_Given data_.
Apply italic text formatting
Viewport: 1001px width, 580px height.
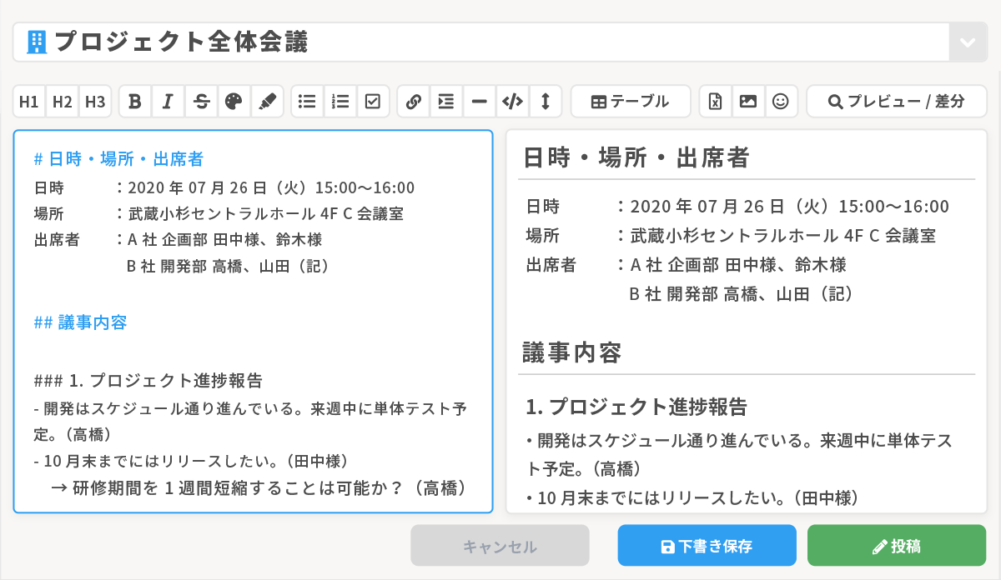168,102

---

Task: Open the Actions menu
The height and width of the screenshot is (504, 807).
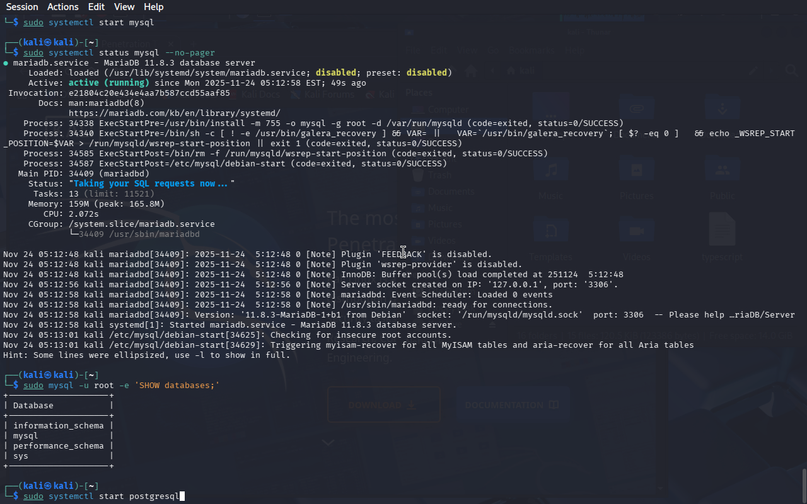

...

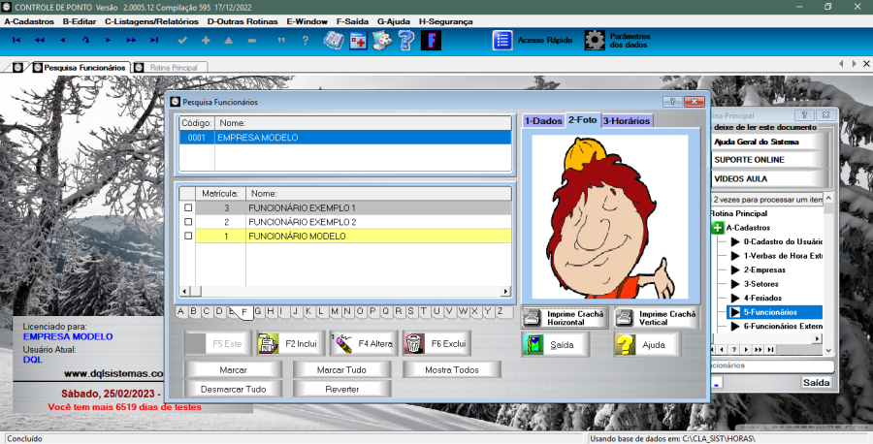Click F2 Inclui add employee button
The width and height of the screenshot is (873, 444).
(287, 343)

_Task details_. Return the rows from the line with "Task: Open the Actions menu" to the line with "The height and", inclusive, reproducing each one character for character.

_Result of this exercise_.
Task: Open the Actions menu
The height and width of the screenshot is (504, 807).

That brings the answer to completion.